Demek ki, bir erken seçim tercihi durumunda AKP, MHP'nin bu konuda getirebileceği muhtemel itirazları ortadan kaldıracak bir yöntem geliştirmek durumundadır.

***

Halen uygulanmakta olan sistem, oldukça karmaşık ve seçim bölgeleri üzerinde oynamak suretiyle oy oranı ile milletvekili oranı arasında dengesizlikler yaratmaya müsait bir sistemdir...

Prof. Dr. Erhan Erkut, 2013 yılında bu konuda yaptığı 'Dar Bölge Sistemi Üzerine' başlıklı bir araştırmada mevcut sistemin yarattığı aksaklıkları çeşitli açılardan ele alarak şu soruçlara varmıştır:

' Boyut farklılıkları: İl bazında kurgulanan seçim bölgeleri arasında illerdeki nüfus eşitsizlikleri nedeniyle çok ciddi farklar bulunmaktadır. En kalabalık il olan İstanbul 3 seçim bölgesine ayrılmıştır. Bu 3 bölgenin çıkardığı milletvekili sayıları 30, 28, ve 27 iken, nüfusu en düşük il olan Bayburt sadece 1 milletvekili çıkarmaktadır. 85 seçim bölgesinde ortalama sandalye sayısı 6.5 iken, sandalye sayısının standart sapmasının 5.8 olması bölgeler arası ciddi bir farklılığa işaret etmektedir.

Küçük bölgeler: Az sayıda milletvekili çıkaran bölgelerde nisbi temsili sağlamak mümkün değildir. 2011 seçiminin genel sonuçlarına bakarsak, nisbi temsil sisteminin temsili adaleti sağlayabilmesi için seçim bölgelerinin en az 7 milletvekili çıkarması gerektiği düşünülebilir. Buna karşılık 85 bölgenin 15 tanesinde sadece 2, 18 tanesinde ise sadece 3 sandalye bulunmaktadır.

Büyük bölgeler: 85 seçim bölgesinin 18'inde 10 veya daha fazla sandalye bulunmaktadır. Bu bölgelerdeki seçmenlerin, sayıları 10 ile 30 arasında değişen vekillerini tanımaları pek mümkün değildir.

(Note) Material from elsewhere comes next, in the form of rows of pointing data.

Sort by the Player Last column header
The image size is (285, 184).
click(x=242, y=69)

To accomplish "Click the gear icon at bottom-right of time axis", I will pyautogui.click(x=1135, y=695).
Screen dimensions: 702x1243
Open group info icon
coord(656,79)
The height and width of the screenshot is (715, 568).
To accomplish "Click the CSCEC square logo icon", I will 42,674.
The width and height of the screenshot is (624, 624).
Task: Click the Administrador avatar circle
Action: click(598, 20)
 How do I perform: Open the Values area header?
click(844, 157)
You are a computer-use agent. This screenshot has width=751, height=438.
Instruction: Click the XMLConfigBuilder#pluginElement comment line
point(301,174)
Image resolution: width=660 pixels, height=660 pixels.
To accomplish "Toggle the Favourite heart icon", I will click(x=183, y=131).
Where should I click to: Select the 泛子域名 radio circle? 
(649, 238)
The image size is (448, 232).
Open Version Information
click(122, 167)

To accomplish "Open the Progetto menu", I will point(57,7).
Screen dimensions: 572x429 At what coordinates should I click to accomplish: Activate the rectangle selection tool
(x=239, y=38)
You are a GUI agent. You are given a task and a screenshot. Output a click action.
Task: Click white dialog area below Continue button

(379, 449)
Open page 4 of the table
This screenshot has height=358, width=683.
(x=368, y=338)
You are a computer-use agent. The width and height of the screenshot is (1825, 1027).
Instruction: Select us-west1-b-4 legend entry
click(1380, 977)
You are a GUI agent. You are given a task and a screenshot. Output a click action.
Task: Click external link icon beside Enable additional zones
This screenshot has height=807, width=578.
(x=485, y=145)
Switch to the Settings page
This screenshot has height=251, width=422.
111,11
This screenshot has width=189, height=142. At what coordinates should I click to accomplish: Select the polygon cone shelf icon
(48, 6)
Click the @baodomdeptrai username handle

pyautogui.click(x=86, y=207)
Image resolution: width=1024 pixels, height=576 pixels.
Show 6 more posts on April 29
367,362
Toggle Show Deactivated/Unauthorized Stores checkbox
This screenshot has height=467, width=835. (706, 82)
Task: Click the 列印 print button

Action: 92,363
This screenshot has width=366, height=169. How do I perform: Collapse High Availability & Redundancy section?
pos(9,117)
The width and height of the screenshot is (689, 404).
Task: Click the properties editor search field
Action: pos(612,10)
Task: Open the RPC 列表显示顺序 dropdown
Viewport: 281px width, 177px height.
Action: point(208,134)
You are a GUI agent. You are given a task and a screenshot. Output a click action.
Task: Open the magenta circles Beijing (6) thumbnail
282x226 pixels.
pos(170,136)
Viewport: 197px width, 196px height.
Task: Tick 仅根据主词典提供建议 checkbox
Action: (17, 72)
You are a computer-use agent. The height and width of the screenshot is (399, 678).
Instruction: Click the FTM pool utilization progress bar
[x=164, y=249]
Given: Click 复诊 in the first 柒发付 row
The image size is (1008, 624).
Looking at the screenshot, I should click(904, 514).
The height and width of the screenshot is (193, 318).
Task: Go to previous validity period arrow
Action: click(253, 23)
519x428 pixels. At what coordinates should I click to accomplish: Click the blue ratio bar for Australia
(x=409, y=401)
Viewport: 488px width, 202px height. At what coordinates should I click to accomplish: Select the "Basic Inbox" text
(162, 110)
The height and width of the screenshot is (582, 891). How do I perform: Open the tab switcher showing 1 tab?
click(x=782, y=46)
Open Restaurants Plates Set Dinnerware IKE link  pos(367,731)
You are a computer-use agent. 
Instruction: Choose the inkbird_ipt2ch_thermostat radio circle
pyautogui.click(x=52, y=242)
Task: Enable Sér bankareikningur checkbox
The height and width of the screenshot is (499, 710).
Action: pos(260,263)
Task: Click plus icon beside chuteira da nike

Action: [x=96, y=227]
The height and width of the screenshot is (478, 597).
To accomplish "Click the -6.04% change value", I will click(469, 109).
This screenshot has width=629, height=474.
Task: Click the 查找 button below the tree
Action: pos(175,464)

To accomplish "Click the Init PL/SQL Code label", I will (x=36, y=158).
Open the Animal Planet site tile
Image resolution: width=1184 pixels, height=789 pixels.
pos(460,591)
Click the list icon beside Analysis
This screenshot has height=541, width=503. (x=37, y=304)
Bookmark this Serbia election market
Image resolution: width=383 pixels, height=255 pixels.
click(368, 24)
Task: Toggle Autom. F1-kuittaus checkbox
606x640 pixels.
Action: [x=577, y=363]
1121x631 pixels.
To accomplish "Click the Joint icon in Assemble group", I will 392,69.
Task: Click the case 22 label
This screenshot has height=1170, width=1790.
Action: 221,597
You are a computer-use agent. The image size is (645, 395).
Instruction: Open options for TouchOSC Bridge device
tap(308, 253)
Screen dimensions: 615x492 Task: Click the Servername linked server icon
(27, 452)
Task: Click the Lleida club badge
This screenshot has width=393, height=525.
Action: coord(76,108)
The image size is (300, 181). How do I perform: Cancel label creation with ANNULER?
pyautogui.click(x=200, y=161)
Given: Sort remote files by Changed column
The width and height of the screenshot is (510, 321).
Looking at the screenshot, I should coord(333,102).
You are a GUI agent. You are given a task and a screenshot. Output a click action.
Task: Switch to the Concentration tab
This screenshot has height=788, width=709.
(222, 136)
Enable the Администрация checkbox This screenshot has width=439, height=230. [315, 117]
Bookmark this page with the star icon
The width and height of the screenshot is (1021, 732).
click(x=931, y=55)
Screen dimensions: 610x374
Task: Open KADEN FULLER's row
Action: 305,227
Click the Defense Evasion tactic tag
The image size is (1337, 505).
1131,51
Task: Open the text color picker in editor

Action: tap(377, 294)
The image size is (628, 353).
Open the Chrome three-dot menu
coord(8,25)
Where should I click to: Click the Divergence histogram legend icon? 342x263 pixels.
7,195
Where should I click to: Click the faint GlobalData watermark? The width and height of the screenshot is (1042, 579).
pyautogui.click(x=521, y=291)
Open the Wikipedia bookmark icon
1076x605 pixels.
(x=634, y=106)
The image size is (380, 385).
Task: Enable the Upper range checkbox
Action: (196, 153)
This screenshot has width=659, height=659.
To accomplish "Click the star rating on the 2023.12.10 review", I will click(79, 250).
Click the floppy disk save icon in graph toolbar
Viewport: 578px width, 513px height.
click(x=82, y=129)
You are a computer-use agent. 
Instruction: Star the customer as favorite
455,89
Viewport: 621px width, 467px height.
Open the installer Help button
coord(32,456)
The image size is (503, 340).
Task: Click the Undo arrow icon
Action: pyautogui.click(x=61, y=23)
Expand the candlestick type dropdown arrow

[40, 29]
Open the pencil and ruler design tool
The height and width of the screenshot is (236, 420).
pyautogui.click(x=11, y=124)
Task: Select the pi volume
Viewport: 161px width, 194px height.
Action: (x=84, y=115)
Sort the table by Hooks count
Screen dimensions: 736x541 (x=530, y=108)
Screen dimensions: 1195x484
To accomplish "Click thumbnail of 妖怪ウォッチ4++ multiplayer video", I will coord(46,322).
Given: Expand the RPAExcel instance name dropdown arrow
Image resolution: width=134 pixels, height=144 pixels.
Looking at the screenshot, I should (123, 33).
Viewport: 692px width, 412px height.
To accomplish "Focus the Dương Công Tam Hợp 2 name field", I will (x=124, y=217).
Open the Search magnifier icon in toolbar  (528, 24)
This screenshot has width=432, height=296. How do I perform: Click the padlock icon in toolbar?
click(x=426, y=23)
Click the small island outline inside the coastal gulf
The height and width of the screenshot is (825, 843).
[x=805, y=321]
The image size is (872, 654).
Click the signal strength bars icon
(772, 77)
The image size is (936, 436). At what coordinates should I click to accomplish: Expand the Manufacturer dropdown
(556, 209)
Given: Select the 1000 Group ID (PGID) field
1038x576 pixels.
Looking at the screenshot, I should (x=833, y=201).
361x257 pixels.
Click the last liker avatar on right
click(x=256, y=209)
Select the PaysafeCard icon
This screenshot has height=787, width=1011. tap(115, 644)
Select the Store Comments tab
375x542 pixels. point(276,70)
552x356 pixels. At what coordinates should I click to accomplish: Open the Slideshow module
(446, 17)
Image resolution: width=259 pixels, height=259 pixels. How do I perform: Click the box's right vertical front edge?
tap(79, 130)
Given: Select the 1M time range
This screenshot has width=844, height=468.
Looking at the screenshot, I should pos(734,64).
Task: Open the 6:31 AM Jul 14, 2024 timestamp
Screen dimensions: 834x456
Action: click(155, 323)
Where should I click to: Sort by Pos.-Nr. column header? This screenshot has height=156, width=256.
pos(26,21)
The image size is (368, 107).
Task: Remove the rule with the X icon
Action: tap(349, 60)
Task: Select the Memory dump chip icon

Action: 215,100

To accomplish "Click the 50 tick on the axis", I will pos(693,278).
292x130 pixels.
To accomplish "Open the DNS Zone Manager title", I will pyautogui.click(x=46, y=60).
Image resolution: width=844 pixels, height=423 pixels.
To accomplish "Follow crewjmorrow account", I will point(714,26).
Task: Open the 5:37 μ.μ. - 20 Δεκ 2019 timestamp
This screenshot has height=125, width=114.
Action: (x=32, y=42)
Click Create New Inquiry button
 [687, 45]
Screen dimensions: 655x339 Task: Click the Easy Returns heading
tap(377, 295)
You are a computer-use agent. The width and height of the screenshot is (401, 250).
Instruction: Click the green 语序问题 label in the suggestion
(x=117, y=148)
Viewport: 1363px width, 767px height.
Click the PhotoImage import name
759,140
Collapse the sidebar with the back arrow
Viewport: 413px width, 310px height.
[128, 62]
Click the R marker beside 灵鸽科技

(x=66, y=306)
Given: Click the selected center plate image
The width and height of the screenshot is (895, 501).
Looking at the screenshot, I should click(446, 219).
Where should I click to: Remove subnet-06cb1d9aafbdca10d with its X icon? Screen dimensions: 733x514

Başka bir deyişle parlamentonun yarısı, seçmenlerin kendilerini tanıyıp sorumlu tutabileceği ve hesap sorabileceği büyüklükteki seçim bölgelerinden daha büyük bölgelerden gelmektedirler.

Seçmen/vekil oranı: Seçim bölgelerine sandalye atanma sistemi küçük bölgelere daha fazla politik güç vermektedir. 2011 seçimlerinde, ülke toplamında 78,000 seçmen bir milletvekili çıkarırken, bu rakam İzmir'de 96,660'a kadar çıkmakta, Tunceli'de ise 23,300'e kadar düşmektedir. Yani Tunceli'deki seçmenin oyu parlamentoya İzmir'deki seçmenin oyundan 4 defa daha değerli olarak yansımakta, ve 'her seçmene bir oy' prensibi ağır bir yara almaktadır. Seçmen/vekil oranı 78,000'in altında olan bölgelerin ortalama vekil sayısı 4 iken, 78,000'in üzerinde olan bölgelerin ortalama vekil sayısı 14'dur. Küçük bölgelerde vekil çıkarmak için çok daha az sayıda seçmen gerekmektedir.'

***

Verilen bu bilgilerden de kolayca anlaşılabileceği gibi kamuoyu araştırmalarının gösterdiği oy oranları gerçeği yansıtsa bile hangi partinin ne kadar milletvekili çıkaracağı konusu oldukça farklı bir konudur...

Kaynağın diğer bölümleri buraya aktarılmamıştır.